1 files changed, 104 insertions, 41 deletions
diff --git a/llvm/utils/TableGen/DecoderEmitter.cpp b/llvm/utils/TableGen/DecoderEmitter.cpp
index e4992b9..354c2a7 100644
--- a/llvm/utils/TableGen/DecoderEmitter.cpp
+++ b/llvm/utils/TableGen/DecoderEmitter.cpp
@@ -23,6 +23,7 @@
 #include "llvm/ADT/STLExtras.h"
 #include "llvm/ADT/SetVector.h"
 #include "llvm/ADT/SmallBitVector.h"
+#include "llvm/ADT/SmallSet.h"
 #include "llvm/ADT/SmallString.h"
 #include "llvm/ADT/Statistic.h"
 #include "llvm/ADT/StringExtras.h"
@@ -93,6 +94,16 @@ static cl::opt<bool> UseFnTableInDecodeToMCInst(
         "of the generated code."),
     cl::init(false), cl::cat(DisassemblerEmitterCat));
 
+// Enabling this option requires use of different `InsnType` for different
+// bitwidths and defining `InsnBitWidth` template specialization for the
+// `InsnType` types used. Some common specializations are already defined in
+// MCDecoder.h.
+static cl::opt<bool> SpecializeDecodersPerBitwidth(
+    "specialize-decoders-per-bitwidth",
+    cl::desc("Specialize the generated `decodeToMCInst` function per bitwidth. "

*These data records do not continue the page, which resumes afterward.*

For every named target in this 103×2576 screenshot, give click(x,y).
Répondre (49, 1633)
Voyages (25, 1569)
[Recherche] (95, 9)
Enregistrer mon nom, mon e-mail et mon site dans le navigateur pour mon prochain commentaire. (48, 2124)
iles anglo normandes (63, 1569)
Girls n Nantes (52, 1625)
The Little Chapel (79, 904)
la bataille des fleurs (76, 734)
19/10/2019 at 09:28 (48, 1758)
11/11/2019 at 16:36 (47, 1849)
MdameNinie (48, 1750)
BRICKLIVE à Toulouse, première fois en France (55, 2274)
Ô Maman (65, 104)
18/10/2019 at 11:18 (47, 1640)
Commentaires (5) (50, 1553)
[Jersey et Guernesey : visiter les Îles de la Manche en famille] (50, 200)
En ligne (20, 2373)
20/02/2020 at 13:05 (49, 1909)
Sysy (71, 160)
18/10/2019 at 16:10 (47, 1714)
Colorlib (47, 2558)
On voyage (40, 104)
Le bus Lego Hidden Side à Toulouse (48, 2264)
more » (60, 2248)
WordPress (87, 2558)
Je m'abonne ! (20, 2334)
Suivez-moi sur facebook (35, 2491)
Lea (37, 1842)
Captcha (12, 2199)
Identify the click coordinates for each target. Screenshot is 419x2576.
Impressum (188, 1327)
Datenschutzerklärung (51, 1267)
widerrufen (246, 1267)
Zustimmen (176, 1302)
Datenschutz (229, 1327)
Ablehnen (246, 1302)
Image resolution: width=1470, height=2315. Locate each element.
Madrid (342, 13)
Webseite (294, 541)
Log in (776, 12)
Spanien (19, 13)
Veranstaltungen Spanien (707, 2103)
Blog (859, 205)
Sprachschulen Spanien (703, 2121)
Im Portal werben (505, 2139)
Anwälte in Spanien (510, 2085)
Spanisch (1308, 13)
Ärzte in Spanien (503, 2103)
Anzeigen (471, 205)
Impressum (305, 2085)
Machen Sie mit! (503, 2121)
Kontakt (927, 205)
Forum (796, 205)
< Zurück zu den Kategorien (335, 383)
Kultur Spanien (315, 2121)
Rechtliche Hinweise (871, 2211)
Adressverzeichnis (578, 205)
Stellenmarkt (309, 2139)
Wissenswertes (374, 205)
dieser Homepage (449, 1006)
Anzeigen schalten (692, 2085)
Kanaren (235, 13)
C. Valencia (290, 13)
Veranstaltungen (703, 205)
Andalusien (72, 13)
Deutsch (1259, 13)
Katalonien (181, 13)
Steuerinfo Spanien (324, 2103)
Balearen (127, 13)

+             "Helps reduce the code size."),
+    cl::init(false), cl::cat(DisassemblerEmitterCat));
+
 STATISTIC(NumEncodings, "Number of encodings considered");
 STATISTIC(NumEncodingsLackingDisasm,
           "Number of encodings without disassembler info");
@@ -360,7 +371,8 @@ public:
   void emitPredicateFunction(formatted_raw_ostream &OS,
                              PredicateSet &Predicates) const;
   void emitDecoderFunction(formatted_raw_ostream &OS,
-                           DecoderSet &Decoders) const;
+                           const DecoderSet &Decoders,
+                           unsigned BucketBitWidth) const;
 
   // run - Output the code emitter
   void run(raw_ostream &o) const;
@@ -930,7 +942,8 @@ void DecoderEmitter::emitPredicateFunction(formatted_raw_ostream &OS,
 }
 
 void DecoderEmitter::emitDecoderFunction(formatted_raw_ostream &OS,
-                                         DecoderSet &Decoders) const {
+                                         const DecoderSet &Decoders,
+                                         unsigned BucketBitWidth) const {
   // The decoder function is just a big switch statement or a table of function
   // pointers based on the input decoder index.
 
@@ -944,12 +957,32 @@ void DecoderEmitter::emitDecoderFunction(formatted_raw_ostream &OS,
       "DecodeStatus S, InsnType insn, MCInst &MI, uint64_t Address, const "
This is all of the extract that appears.